In July 2022, the U.K. and the U.S. launched a set of prize challenges to drive innovation in PETs to reduce financial crime and respond to public health emergencies. The goal of this initiative was to provide the opportunity for innovators from academia, institutions, industry and the public to design one technical solution. For the first stage of the competition, teams submitted white papers describing their approaches to privacy-preserving data analytics. In the second stage, they focused on solution development and submitted code for testing their solutions on a platform. In phase three, independent “red teams” executed privacy attacks on the solutions developed in phase two. The winning teams were selected based on attacks by red teams and evaluated by a panel of PETs experts from government, academia and industry.
In February 2022, the U.K. Department for Business, Energy and Industrial Strategy created a project called “PETs for Public Good.” As part of the project, the U.K. Information Commissioner’s Office ran a series of workshops with organizations in the health sector, academics and privacy that focused on how PETs can facilitate data sharing in health and testing these technologies.

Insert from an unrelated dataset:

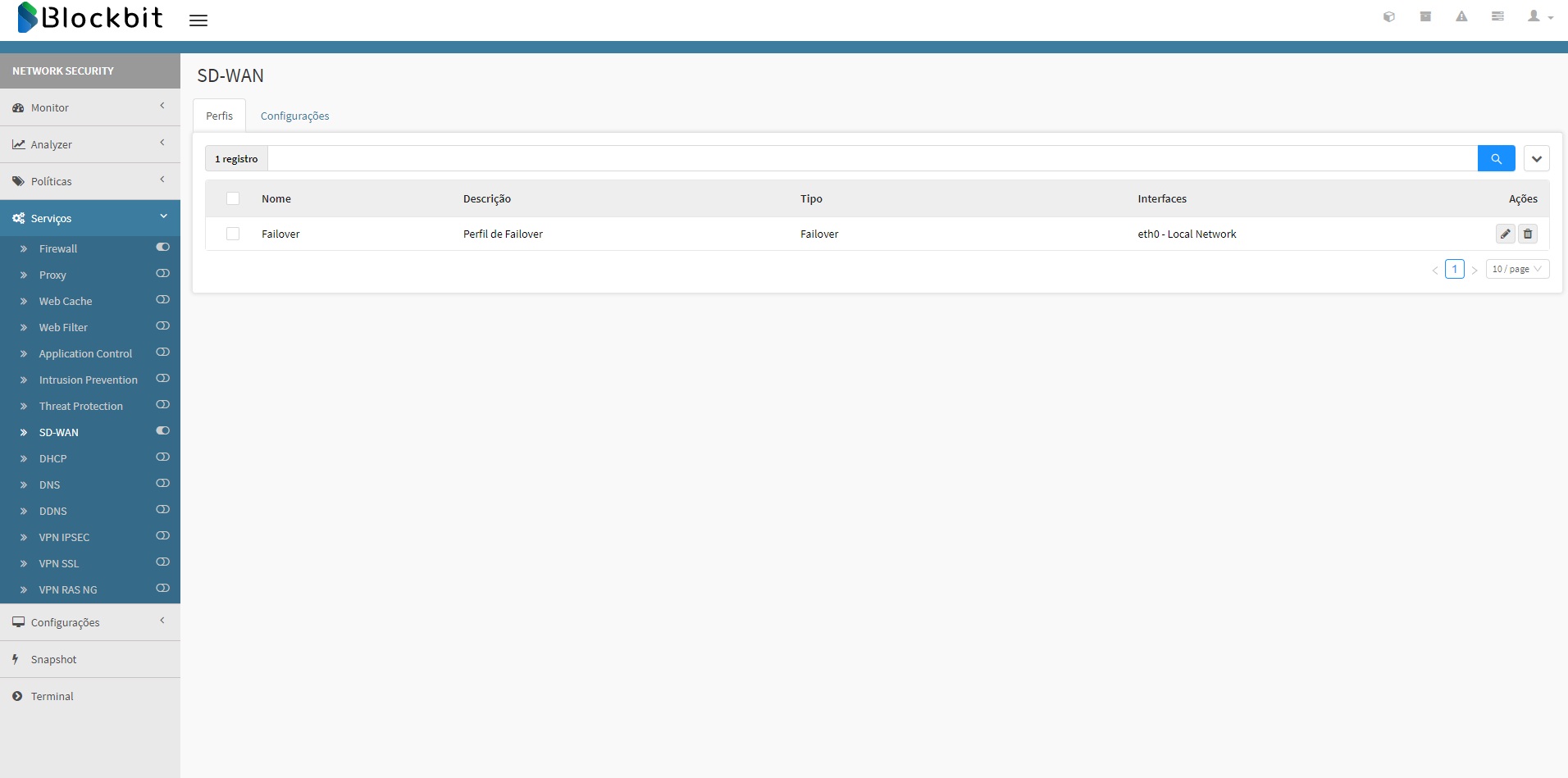Viewport: 1568px width, 778px height.
Task: Open Intrusion Prevention in sidebar
Action: (88, 380)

I trust regulators will publish official guidance and codes of conduct about the use of PETs, clarify how the use of those technologies can help to enable and satisfy regulatory compliance, define a standard approach on the adequacy of PETs for a given use case, and issue a clear position around the definitions of deidentification, anonymization and pseudonymization of data. The latter represents one of the main challenges for lawyers and technical teams, expanded by the fact that the terminology is often inconsistent across different jurisdictions.
After the cloud era and all the challenges posed by using the cloud, I expect large companies will start to evaluate the use of PETs in secure cloud infrastructures, while considering the probability of deidentification and reverse engineering.